Safety where agents touch real systems
Agents that can read and write to live data need guardrails. Fledge wraps its agents in safety layers so autonomous steps stay within well-defined bounds — the discipline that separates a dependable agentic product from an impressive demo.
Event-driven and correct under pressure
Underneath, an event-driven pipeline of Go services over NATS JetStream, backed by Neon Postgres, moves each role through discovery, extraction, deduplication and scoring. Processing is idempotent, so even a redelivered message can never corrupt a student’s match results — the kind of correctness that matters enormously once agents are running continuously and unattended.
The results
- Hours of manual trawling replaced by a curated, ranked shortlist — students see the roles that fit, first.
- Wider coverage — placements surfaced that a manual search would simply never reach.
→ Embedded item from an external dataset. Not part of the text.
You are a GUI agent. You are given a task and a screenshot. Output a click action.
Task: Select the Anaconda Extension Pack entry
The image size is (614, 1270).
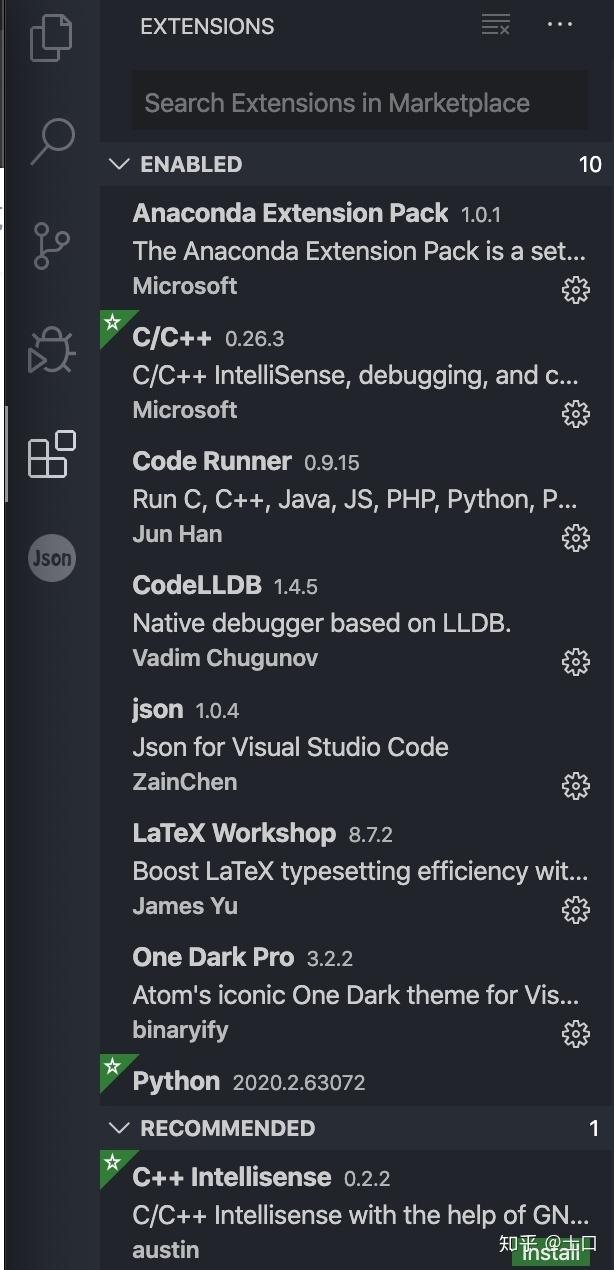300,248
- Always current — the agent pipeline runs continuously, so the list is never stale.
- A calmer, less demoralising search — for students already stretched thin.
Why it worked
Fledge is the clearest expression of what ApplyLogic does: building AI-enabled solutions where AI isn’t a feature bolted onto the side, but the engine of the product itself. A coordinated system of agents — built with frontier models and engineered with the safety, idempotency and data discipline that make autonomy trustworthy — takes a problem that overwhelms people and handles it gracefully. Designing, orchestrating and hardening systems like this is the core of ApplyLogic’s work; Fledge is what it looks like end to end.